* TASK INSTRUCTIONS *
Only one stretch of the data is wanted: the line containing "Viewport: 706px width, 1568px height.", the line containing "Click the comment", and every line between them, copied exactly.

### AVAILABLE RECORDS ###

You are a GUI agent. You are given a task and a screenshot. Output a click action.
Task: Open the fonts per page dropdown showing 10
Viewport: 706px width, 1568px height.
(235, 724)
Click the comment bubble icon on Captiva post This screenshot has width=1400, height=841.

###
### AVAILABLE RECORDS ###

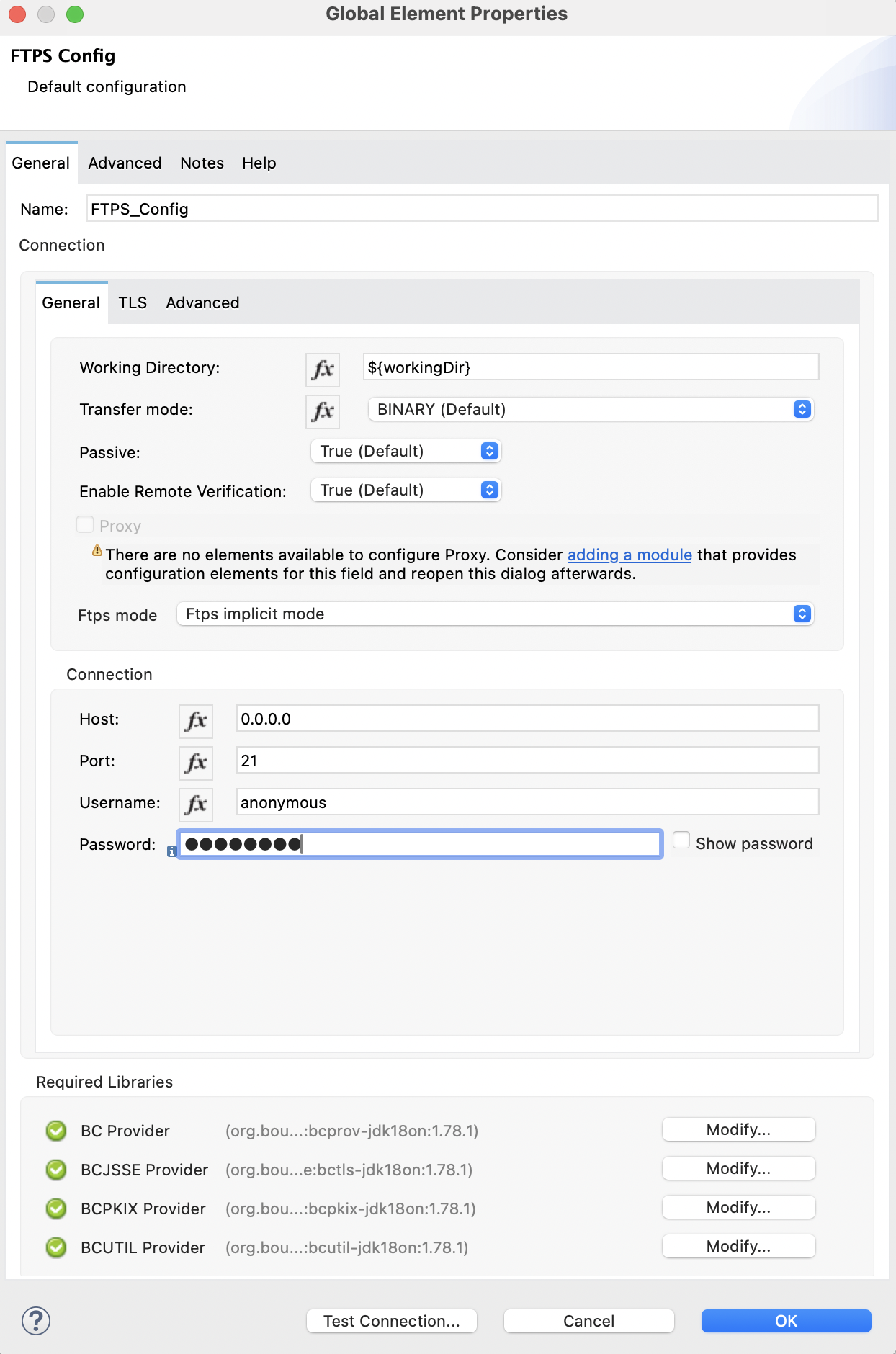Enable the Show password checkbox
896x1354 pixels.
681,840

###
### AVAILABLE RECORDS ###

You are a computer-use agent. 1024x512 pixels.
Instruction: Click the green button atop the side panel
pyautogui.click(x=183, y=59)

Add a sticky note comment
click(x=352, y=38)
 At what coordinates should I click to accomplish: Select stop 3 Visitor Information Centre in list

###

* SOLUTION TO THIS TASK *
Viewport: 706px width, 1568px height.
(235, 724)
Click the comment bubble icon on Captiva post This screenshot has width=1400, height=841.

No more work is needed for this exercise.